Artificial shark skin with rigid denticles attached to a flexible membrane. Photo credit: James Weaver.

Artificial shark skin with rigid denticles attached to a flexible membrane. Photo credit: James Weaver.

Turns out if you got close enough to touch a shark's skin and walk away, that wet and smooth looking surface has a complex engineering that scientists at Harvard University have replicated using...you guessed it, 3D printing. 

    George Lauder, Li Wen and James Weaver from Harvard University studied a sample of shark skin, used state-of-the-art scanning and 3D modeling programs to replicate the tooth-like surface of a shark skin called 'denticles'. For the past year these scientists have been testing materials and 3D printing technologies to figuring out printing the simulated shark skin so that the microscopic denticles (which are a hard material) could be fused to a softer flexible material that could simulate that exact qualities that have fascinated researchers about shark skin.

    The articles published in The Company of Biologists Journal of Experimental Biology represent the ongoing interest on the part of scientists, engineers and designers to learn and innovate based on biomimetic research and development.
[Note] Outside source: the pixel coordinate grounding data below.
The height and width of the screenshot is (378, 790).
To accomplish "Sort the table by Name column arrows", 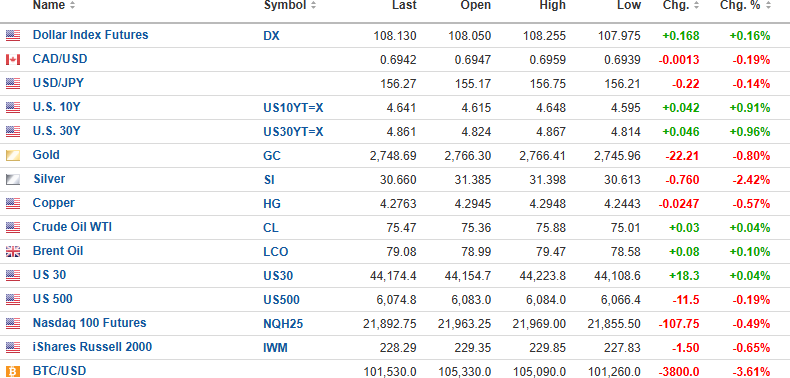I will coord(73,6).
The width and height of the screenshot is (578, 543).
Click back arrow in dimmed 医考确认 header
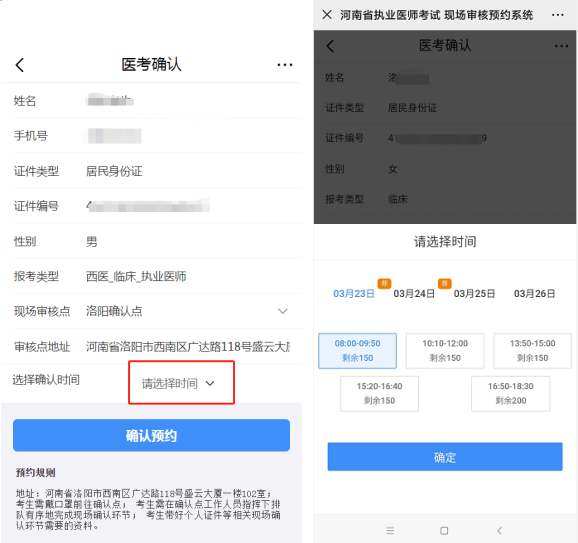[x=330, y=46]
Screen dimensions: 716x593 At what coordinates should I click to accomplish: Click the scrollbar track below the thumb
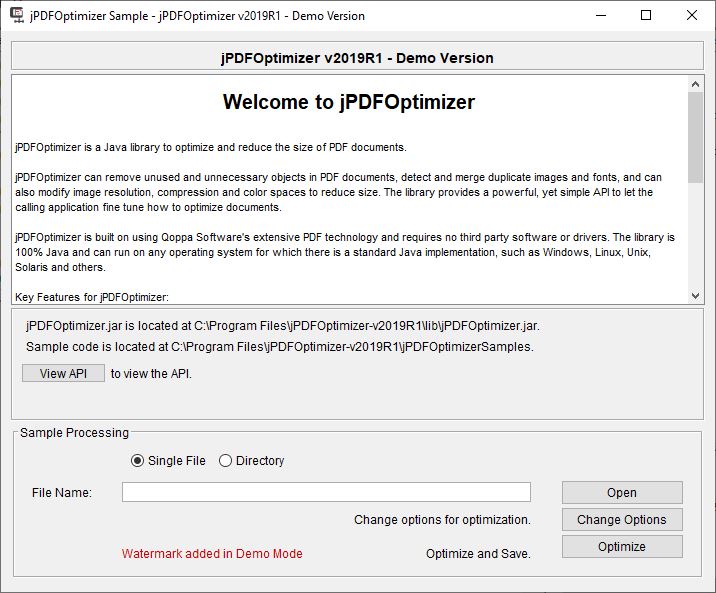click(695, 235)
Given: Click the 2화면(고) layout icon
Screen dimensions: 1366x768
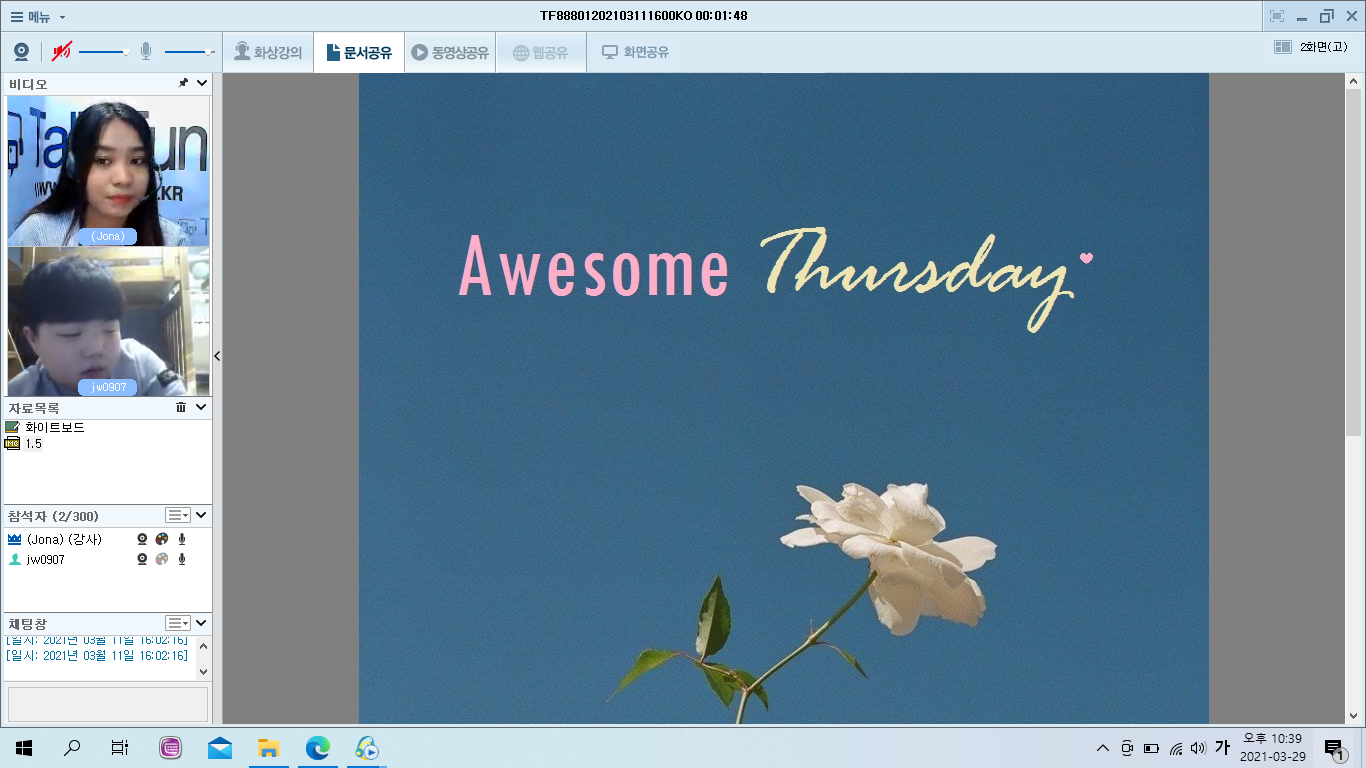Looking at the screenshot, I should tap(1283, 47).
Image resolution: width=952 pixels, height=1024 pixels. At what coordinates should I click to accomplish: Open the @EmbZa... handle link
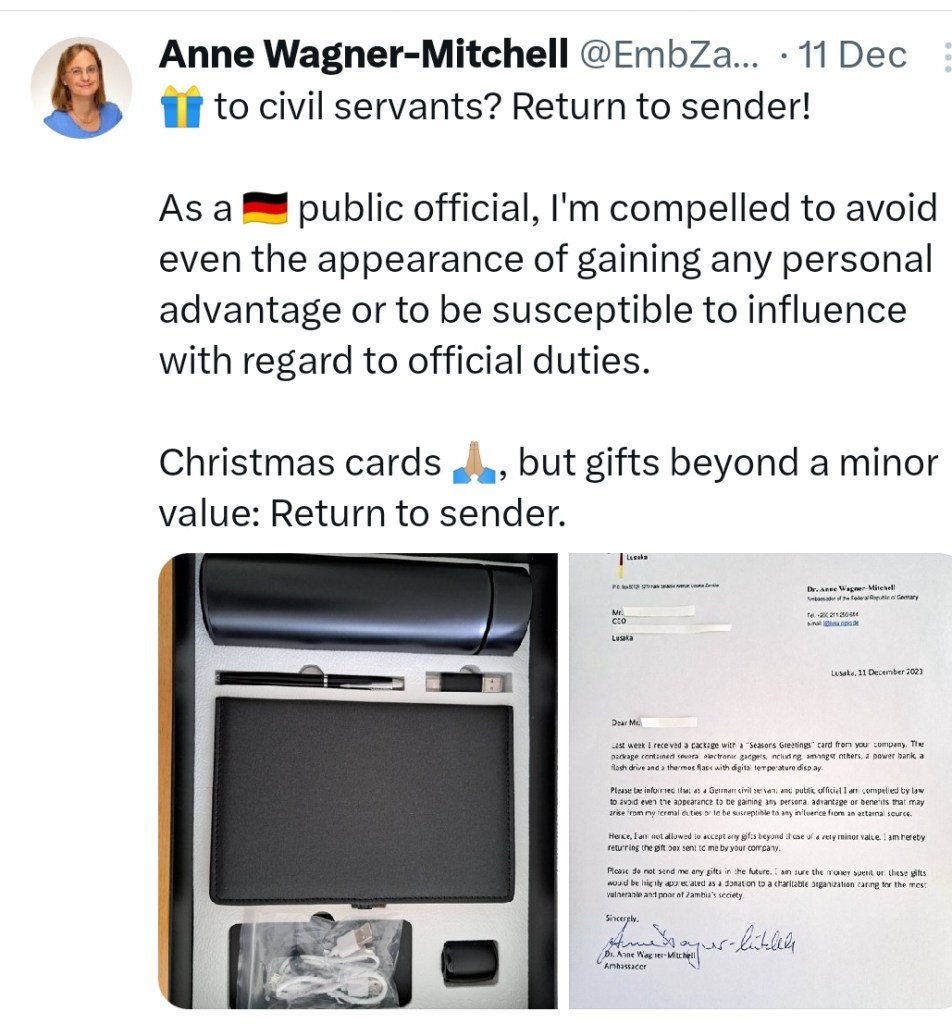[x=669, y=54]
Lauder, Wen and Weaver were able to design a robotic flapping device covered with the 3D printed surface which consisted of thousands of the hard denticle-like forms all aligned in a linear- arrayed pattern. They used this robotic device to test swimming speeds and other simulated tests. It has long been suspected that the skin surface of a shark allows for greater energy efficiency and increased swimming speed among serving other functions.

    While it is clear that the high-grade 3D printing machinery needed to achieve this biomimetic skin is not readily on the market for the average user and will not be a downloaded digital file in the near future from GrabCad or other 3D printing platforms, one thing is clear, the imaginative potential not only in the future of materials but also of the potential biomimetic applications in surface design and in wearable technology is quite exciting. What will they 3D print next?